8.06.2007

Blargh

I've been sick. I am a miserable bastard when I'm sick. Truthfully I'm a pretty miserable bastard when I'm in the best of health, but when I'm sick it's like the miserable bastardyness pours out of me in concentrated form. Generally speaking I am content to sit back and quietly disapprove of ignorance and stupidity from afar, however, when ill I can get downright stabby. This feeling of wanting to put a screwdriver through someones kneecap is thankfully mitigated by the fact that I am also a whiny little bitch when I'm sick. And that of course is why I am writing this, to be able to whine to you, Dear Reader, about my latest illness.

After about a day of sniffles and a slightly scratchy throat it hit me. The headache. A real stomach-churner too. The kind that sends you straight to bed with words like encephalitis and inoperable mass flitting through your brain. So to bed I went, with clogged sinuses and a sandpaper throat.

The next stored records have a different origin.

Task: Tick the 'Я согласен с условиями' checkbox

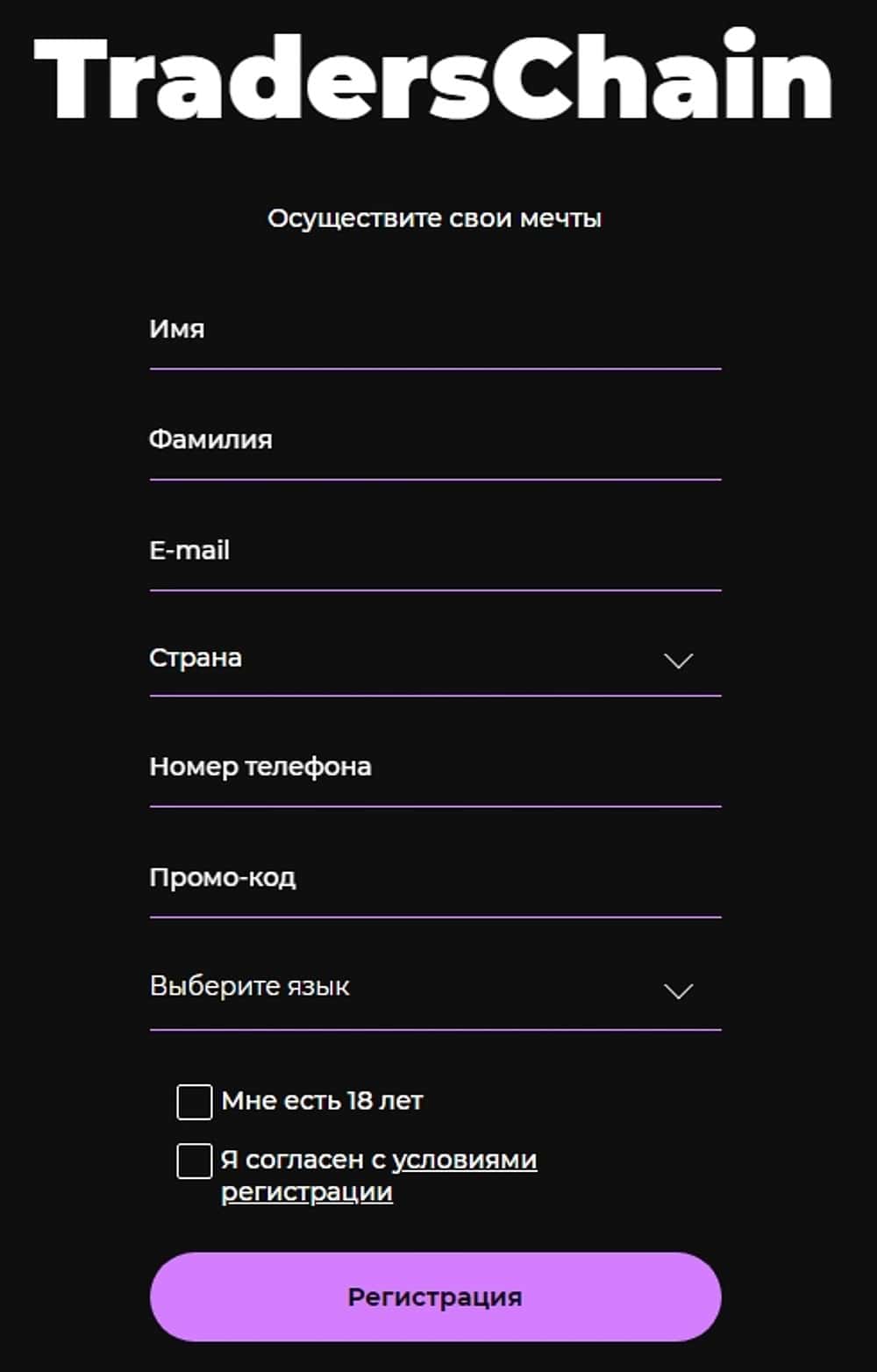Action: pyautogui.click(x=195, y=1161)
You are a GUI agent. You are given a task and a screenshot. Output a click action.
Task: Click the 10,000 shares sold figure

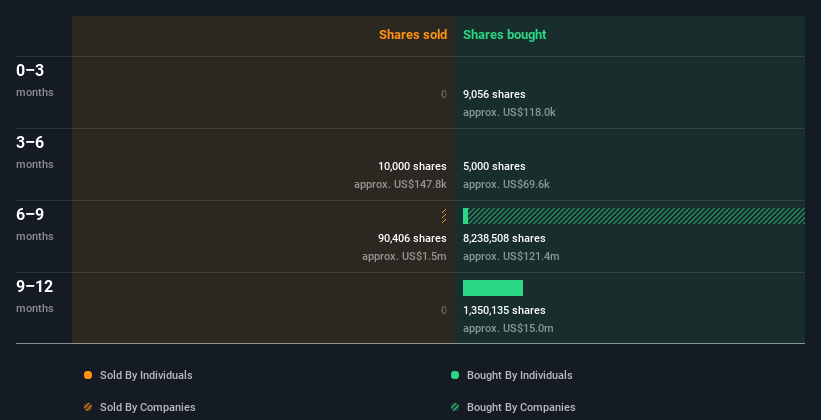click(x=412, y=166)
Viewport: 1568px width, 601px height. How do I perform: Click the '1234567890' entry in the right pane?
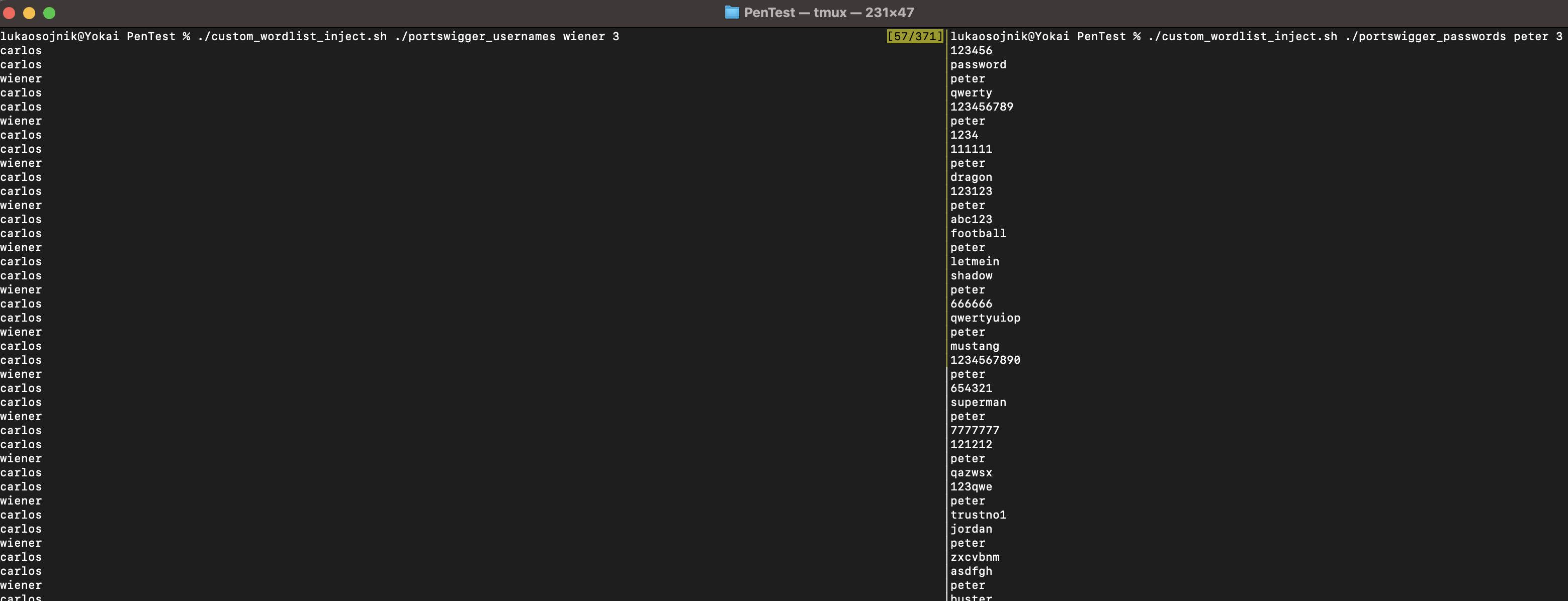tap(985, 360)

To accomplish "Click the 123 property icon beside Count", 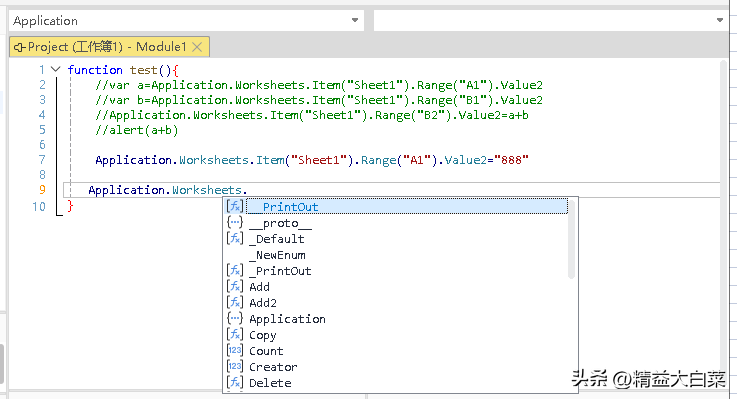I will point(235,350).
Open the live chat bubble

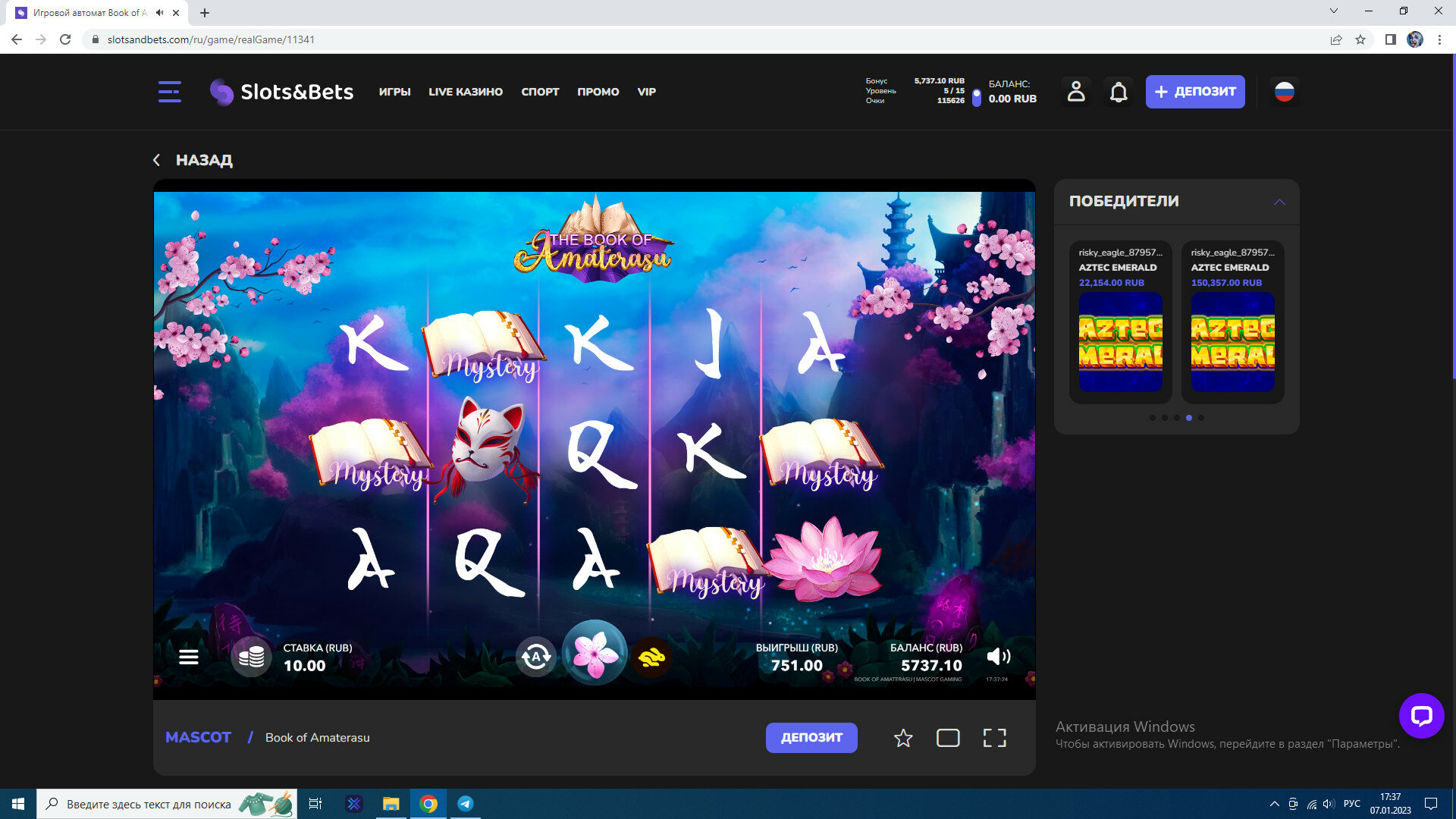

Waking up it felt like someone had placed an old car jack sideways in my mouth, right between the hinges of my jaw, and pumped that thing until the handle broke off. My teeth were like badly insulated wires buzzing in their sockets, bright sparks of pain arcing from one to the next. In my joints the sinew and membranes that normally reside there had been replaced with poorly constructed iron scaffolding, blazing hot and brittle.

Dehydration caused my eyelids to scrape across my eyes with every blink. I could hear mutinous mutterings from my kidneys regarding what they were viewing as poor treatment, I tried to explain to them that I had no control, once the water was down my throat it was up to stomach and intestines to sort out what went where. I shouldn't be held accountable for the fact that my stomach decided to reject all offered substances without even checking with the other organs.

Don't even get me started on the fact that my testicles felt as if they had been assaulted by a drunken bare knuckle boxer with a grudge against any unborn children I might be brewing.

Just then, as it seemingly cannot get worse, I hear my mother-in-law pull into the driveway. I guess spending two or three days in the fetal position isn't really such a bad way to pass the time.